EXTRACTED ENTRIES Start Marker

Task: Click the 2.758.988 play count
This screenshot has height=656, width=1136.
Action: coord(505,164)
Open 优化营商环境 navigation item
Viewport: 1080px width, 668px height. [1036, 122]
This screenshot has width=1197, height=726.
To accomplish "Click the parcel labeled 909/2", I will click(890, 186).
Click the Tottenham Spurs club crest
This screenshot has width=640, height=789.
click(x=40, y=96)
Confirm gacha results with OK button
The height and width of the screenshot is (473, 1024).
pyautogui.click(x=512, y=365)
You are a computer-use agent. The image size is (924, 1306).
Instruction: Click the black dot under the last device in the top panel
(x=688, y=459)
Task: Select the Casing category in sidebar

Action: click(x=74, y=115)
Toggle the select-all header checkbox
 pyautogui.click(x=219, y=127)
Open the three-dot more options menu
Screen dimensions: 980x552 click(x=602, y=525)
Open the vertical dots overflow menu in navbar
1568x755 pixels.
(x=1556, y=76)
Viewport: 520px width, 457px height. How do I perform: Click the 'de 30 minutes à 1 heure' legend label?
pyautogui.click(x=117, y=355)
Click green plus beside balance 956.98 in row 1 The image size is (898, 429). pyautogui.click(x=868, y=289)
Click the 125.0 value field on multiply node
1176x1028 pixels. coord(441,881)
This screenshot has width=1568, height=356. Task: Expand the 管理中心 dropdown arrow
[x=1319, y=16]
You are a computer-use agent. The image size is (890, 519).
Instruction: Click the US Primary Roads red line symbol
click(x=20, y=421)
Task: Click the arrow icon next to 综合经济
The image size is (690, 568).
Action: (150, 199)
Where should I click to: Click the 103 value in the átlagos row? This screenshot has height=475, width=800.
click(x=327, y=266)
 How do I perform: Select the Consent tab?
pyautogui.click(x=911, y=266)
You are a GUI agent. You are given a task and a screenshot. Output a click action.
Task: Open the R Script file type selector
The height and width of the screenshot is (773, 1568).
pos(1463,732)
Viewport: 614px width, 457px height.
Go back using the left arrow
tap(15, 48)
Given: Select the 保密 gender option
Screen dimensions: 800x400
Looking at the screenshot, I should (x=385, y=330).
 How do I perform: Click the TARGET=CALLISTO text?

EXTRACTED ENTRIES End Marker

[YOUR TASK] Nothing but the lines from the start of the data above through the line with "This screenshot has width=1197, height=726." should appear in your answer, copied exactly.

[EXERCISE ANSWER]
Task: Click the 2.758.988 play count
This screenshot has height=656, width=1136.
Action: coord(505,164)
Open 优化营商环境 navigation item
Viewport: 1080px width, 668px height. [1036, 122]
This screenshot has width=1197, height=726.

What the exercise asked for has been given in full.